Brandon and I are both realistic people. While we both were SO excited to get married, we also knew that moving in together would require some adjustments. We talked (again a lot of talking!) a lot while we were engaged about what challenges we thought might come up and how we could handle them.

Honesty and Communication

One of the ways in which Brandon and I are really suited for one another is that we have very similar styles of communication. As 2 lawyers, you might guess that at times we probably overtalk things through :) But I love this about us! This has been a huge asset over the last year. When something was bothering one of us (i.e. it drove Brandon nuts that I left closet/cupboard doors open all over the place) we were really good about bringing it up and talking things through, rather than waiting and suppressing annoyances until we burst!

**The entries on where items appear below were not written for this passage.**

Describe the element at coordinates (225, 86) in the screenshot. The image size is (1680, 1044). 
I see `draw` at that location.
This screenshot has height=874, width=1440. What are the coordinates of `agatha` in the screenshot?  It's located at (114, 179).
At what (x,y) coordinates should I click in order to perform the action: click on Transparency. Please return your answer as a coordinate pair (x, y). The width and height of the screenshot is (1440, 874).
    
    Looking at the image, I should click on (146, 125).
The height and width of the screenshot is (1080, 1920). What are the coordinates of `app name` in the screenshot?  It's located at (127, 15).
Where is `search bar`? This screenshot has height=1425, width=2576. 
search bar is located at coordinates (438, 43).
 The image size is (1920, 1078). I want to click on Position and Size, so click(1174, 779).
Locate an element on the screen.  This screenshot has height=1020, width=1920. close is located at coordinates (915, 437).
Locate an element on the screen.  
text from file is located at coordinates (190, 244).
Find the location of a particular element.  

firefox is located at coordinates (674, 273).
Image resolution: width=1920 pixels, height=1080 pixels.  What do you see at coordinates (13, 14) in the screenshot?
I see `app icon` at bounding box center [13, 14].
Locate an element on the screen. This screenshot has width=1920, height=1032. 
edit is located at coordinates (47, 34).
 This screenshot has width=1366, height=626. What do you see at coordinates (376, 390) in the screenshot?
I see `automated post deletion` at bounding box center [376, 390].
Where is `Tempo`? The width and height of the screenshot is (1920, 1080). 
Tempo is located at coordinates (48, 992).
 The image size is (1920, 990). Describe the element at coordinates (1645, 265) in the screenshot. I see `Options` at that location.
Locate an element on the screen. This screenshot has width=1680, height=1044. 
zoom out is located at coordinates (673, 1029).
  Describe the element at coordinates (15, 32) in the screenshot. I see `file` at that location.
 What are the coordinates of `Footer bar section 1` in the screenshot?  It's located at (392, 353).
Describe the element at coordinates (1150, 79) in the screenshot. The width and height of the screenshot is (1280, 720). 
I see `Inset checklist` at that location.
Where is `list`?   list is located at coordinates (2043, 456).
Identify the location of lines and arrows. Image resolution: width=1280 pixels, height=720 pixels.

Ladies, please note that I am not saying it is ok to nag your husband about everything that drives you nuts! It is important to let the little things go - and remember that your husband is probably extending you grace in a lot of things you do that he is trying to get used to as well! But if something is truly bothering or hurting you - share it! Don't wait around expecting your husband to read your mind, this will only cause unnecessary frustration on both ends.

Instant Commitment

Brandon was the one to first articulate our commitment as husband and wife - and it completely set the stage for our journey together. Although our marriage has been strong, this past year has not been easy at all from a "life" perspective. One of the biggest challenges we faced was some major family drama only a week after we returned from our honeymoon. During one heated conversation with his family, Brandon firmly stated that it was not "him" and "me" anymore, it was "us," and that he would always be on his wife's side moving forward. 

To see my man take that stance so firmly brought me to tears. Even given all of the pain and frustration of the conversation, it was such a beautiful moment in our marriage. And when differences arose later with my side of the family, it was much easier for me to take the same stance.

Becoming one is not an easy thing to do. But it's essential to a successful marriage - and the earlier you commit to making the practice a priority in your marriage, the better.


Above all else, we both attribute our faith to the strength of our marriage. Our individual relationship with the Lord is the number one priority in both of our lives - followed by pursuing the Lord together as husband and wife. Our faith has pushed us to practice grace with each other, and offer love and respect when it might not be deserved. Our marriage is successful because Christ is at the center of it.